Fig. 4. Detection of drug concentration-dependent toxicity and liver injury.

Effect of Cloazpine (closed circles) or olanzapine (open circles) on albumin production (a), ALT release (b), and morphology score (c); Effect of troglitazone (closed circles) or pioglitazone (open circles) on albumin production (d), ALT release (e), and morphology score (f); Effect of trovafloxacin (closed circles) or levofloxacin (open circles) on albumin production (g), ALT release (h) and morphology score (i); Immunofluorescence microscopic images showing concentration-dependent increases in caspase 3/7 staining (green;) indicative of apoptosis after treatment with trovafloxacin at 0,1, 10, and 100 (j) times the unbound human C_max for 7 days; concentration-dependent decrease in TMRM staining (yellow) indicative of mitotoxicity in response to treatment with sitaxsentan at 0,1,10, and 100 (k) times the unbound human C_max for 7 days. Scale bar represents 50 µm.

Fig. 5. Proposed positioning of the Liver-Chip within a typical pharma preclinical workflow.

Typically, pharma utilizes a series of in vitro tests to guide chemical optimization ahead of animal testing. Promising drug candidates then progress to dose-range finding studies ahead of the required studies to enable regulatory approval to enter clinical trial. With the data presented in this investigation, Liver-Chip would be best placed in between the in vitro tests and dose-range finding animal studies.
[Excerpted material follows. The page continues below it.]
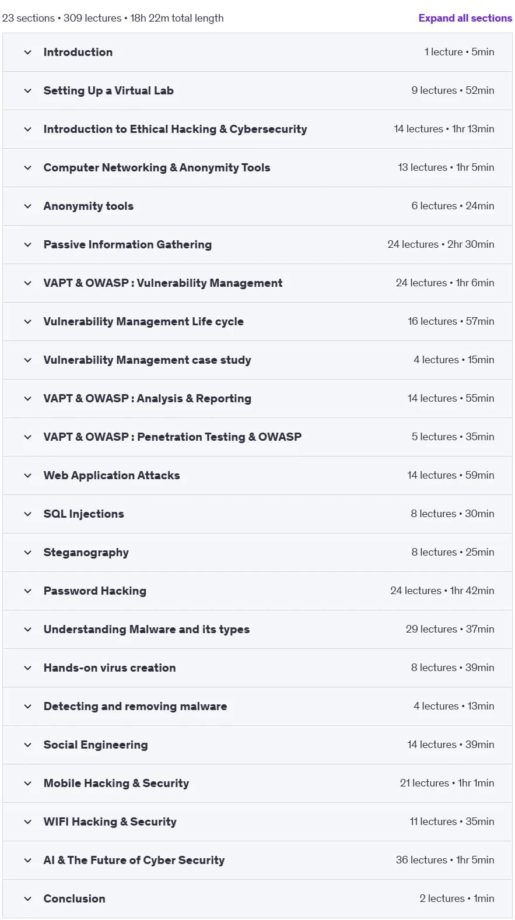This screenshot has width=515, height=920.
Task: Open VAPT & OWASP : Vulnerability Management section
Action: coord(257,283)
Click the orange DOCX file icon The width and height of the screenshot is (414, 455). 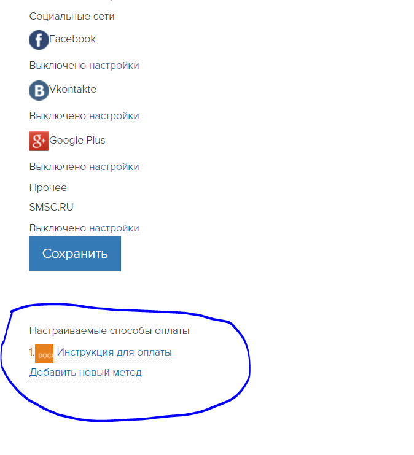pyautogui.click(x=44, y=354)
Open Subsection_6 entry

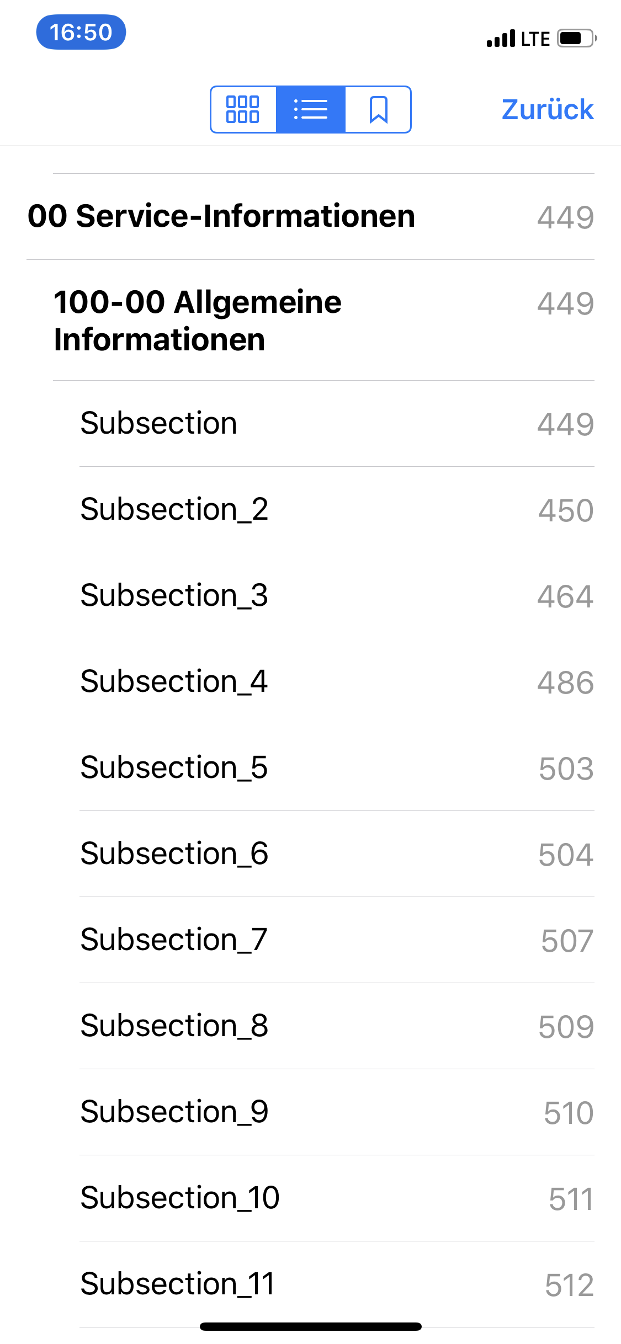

A drug candidate that did not show toxicity in the Liver-Chip, would increase confidence of the scientist that it can pass through animal testing without a liver toxicity flag and proceed into the clinic with a lower likelihood of clinical hepatic signals. A drug candidate that did show toxicity in the Liver-Chip would encourage scientists to stop and think about the relevance of the toxicity to the therapeutic indication and whether there was a potential margin between this finding and the exposure required for clinical efficacy. This would continue to increase the confidence that candidate drugs are entering the phase I clinical trial process with a greater likelihood of approval and may also reduce animal usage by not conducting dose-range finding or regulatory studies.